The Fortunate 400

July 17, 2012

Since 1992, the IRS has tracked the top 400 earners in terms of adjusted gross income -- the so called Fortunate 400. Data regarding their adjustable gross income has indicated that both the members of this group and its primary sources of income have changed dramatically over time, says William McBride, an economist at the Tax Foundation.

That there is significant turnover among the Fortunate 400 speaks to the fact that the receipt of enormous amounts of wealth is a feat that is difficult to repeat. Many who make large sums in one year fail to do so again, and only a few manage to do so with regularity.

  • Of all the filers who have made the list since 1992, 73 percent were on the list just once.
  • Virtually no one has remained on the list for all years (the most recent data is based on 2009 returns); in last year's report, just 4 people remained on the list for 17 years.
  • This suggests that most top earners do not have a portfolio of big investments that can be cashed in year after year, but rather one big asset, such as a family farm or business or stock, the sale of which triggers a capital gain.

The fleeting nature of this wealth is partially due to its source.
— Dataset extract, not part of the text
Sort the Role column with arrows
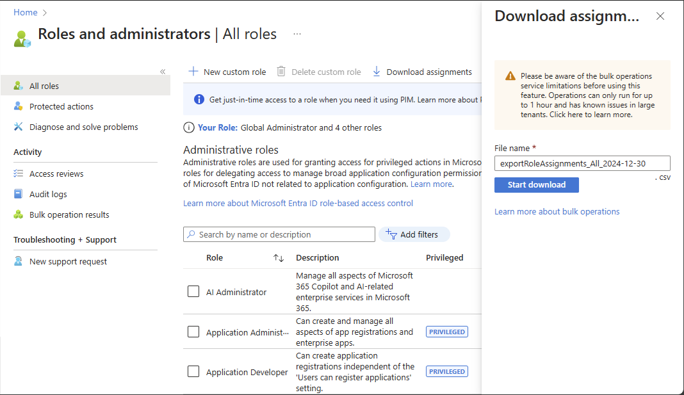This screenshot has height=395, width=684. point(279,258)
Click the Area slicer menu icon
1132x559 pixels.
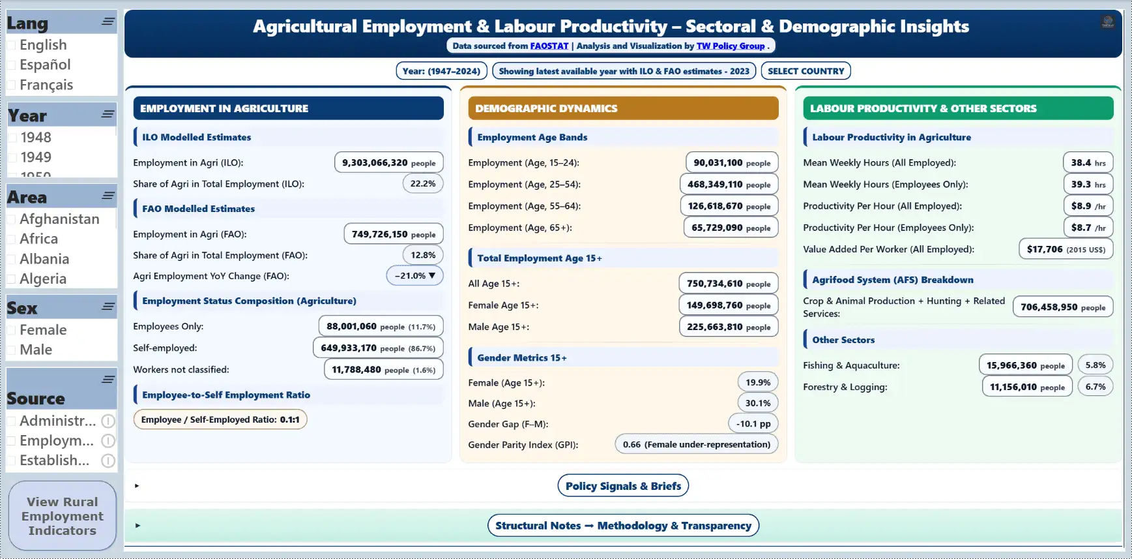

While wage and salary income is mostly stable, income from capital gains and several other sources is highly volatile, often exaggerating gains or losses in the economy as a whole.

  • In the early 1990s, capital gains remained low at about $12 billion (in aggregate), but then climbed to $62 billion in 2000 at the peak of the stock market.
  • They then dropped in half to $31 billion in 2002, peaked again at $96 billion in 2007, and collapsed again to $37 billion in 2009.
  • In every year since 1994, all 400 top earners reported capital gains.

One constant over the entire studies time period, however, has been the exceptionally large amount of taxes paid by this group of earners.

  • The Fortunate 400 paid more in income taxes than they received in wages and salaries in every year studied.
  • During that time, in which marginal income tax rates and capital gains taxation rates have decreased, tax revenue from the Fortunate 400 has doubled (from $8 billion to $16 billion).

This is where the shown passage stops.